Abstract

Introduction: Monitoring respiratory performance is a challenge. Use of secondary indicators like oxygen saturation (SpO 2 ) and capnography (EtCO 2 ) have introduced delay in diagnosis and can produce false alarms. EtCO 2 in non-intubated patients has been problematic. We compared performance of an EtCO 2 monitor to a respiratory volume monitor (RVM), which provides accurate (error <10%) measurements of minute ventilation (MV), tidal volume & respiratory rate, to assess changes in respiratory status in non-intubated subjects. Methods: Continuous RVM (ExSpiron, Respiratory Motion, Waltham, MA) and capnography data (Capnostream 20, SmartCapnoLine Plus & Filterline Set, Covidien, Mansfield, MA) were collected from 39 subjects. The relationship between EtCO 2 & MV for each patient was quantified & EtCO 2 sensitivity to MV changes and mean EtCO 2 values were compared across the two EtCO 2 sampling techniques (paired t-test).
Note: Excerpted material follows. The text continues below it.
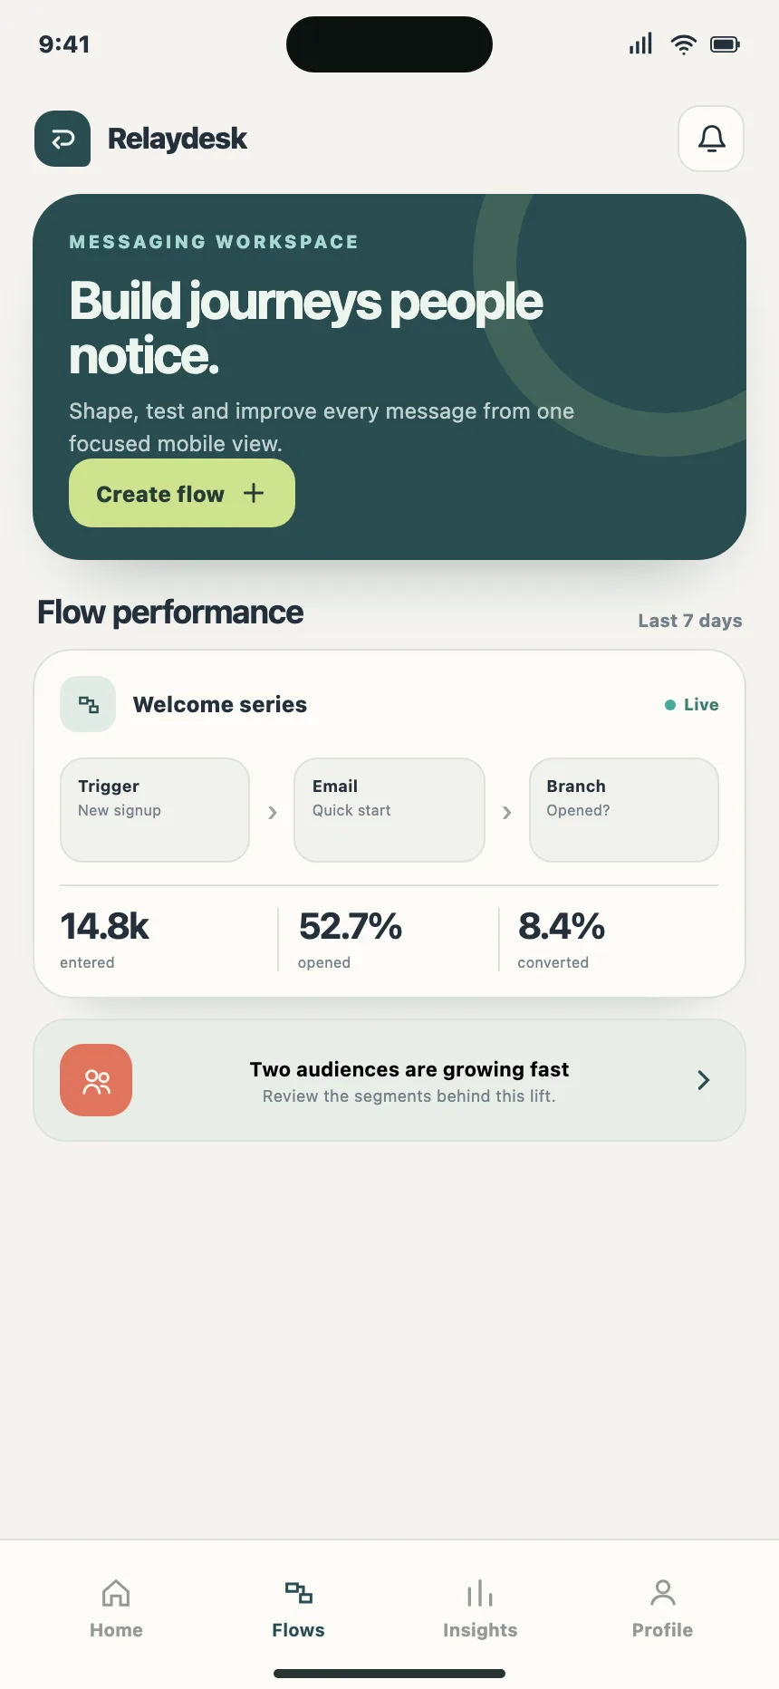779x1689 pixels.
Task: Click the plus icon in Create flow
Action: point(254,493)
Results: A strong negative correlation between MV changes and EtCO 2 changes was found (similar between nasal sampling (NS) and in-line sampling (IS) ( -0.6 ±0.1 v -0.7±0.1 mmHg/(L/min), p>0.1, Fig 1A)). IS readings were higher than NS for each patient. In the same patients (normal breathing) the average IS EtCO 2 was 36.7 ±0.7 vs 33.7±0.6 mmHg for NS (p<0.01) despite larger MV (8.74 ±0.5 vs 7.0±0.5 L/min). Similar disparity was present during hypo & hyperventilation (Fig 1B&C). Regardless of sampling methodology, EtCO 2 displayed poor resolution in response to large swings in MV (13 & 14 mmHg in response to 17 & 21 fold increase in MV; IS & NS, respectively). Conclusions: Under controlled experimental conditions & with an in-line sensor capable of capturing 100% of exhaled air, EtCO 2 did not report large swings in MV with fidelity. Commonly used nasal sampling introduced a systematic bias that could further delay informing clinicians of dangerously low MV. RVM provides a direct measure of MV, eliminating the lag between a change in MV and secondary measurements.